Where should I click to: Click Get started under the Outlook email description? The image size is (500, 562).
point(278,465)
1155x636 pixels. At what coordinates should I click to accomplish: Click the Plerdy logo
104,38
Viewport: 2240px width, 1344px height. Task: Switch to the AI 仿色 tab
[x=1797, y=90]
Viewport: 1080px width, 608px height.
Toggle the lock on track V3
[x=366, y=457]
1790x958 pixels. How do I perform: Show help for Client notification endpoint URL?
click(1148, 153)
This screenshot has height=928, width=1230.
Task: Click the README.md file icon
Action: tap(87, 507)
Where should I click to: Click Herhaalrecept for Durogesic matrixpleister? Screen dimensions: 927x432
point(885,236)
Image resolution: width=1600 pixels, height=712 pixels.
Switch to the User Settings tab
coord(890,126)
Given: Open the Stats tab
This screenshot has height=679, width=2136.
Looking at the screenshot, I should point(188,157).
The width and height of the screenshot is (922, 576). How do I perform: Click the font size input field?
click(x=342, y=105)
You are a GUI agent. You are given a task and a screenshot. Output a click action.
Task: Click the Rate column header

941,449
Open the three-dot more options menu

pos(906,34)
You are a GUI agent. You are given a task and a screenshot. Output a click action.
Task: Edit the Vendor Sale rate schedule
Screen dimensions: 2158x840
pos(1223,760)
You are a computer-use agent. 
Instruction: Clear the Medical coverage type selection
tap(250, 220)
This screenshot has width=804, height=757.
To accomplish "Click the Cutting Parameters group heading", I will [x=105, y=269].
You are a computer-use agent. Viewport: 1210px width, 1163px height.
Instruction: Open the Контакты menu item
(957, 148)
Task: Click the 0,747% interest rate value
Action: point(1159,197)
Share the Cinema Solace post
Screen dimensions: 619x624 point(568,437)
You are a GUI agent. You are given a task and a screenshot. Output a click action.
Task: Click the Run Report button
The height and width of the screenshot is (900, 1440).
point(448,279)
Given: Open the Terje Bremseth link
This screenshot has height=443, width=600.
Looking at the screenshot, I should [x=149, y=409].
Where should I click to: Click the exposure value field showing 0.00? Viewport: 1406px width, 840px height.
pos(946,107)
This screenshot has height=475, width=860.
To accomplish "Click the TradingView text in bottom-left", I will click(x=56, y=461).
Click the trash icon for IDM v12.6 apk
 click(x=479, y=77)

::::::

Your answer should hold every line of the entries that contains the string "computer".

» **Answer space**:
You are a computer-use agent. 
You are a computer-use agent. Viewport: 1210px width, 1163px height.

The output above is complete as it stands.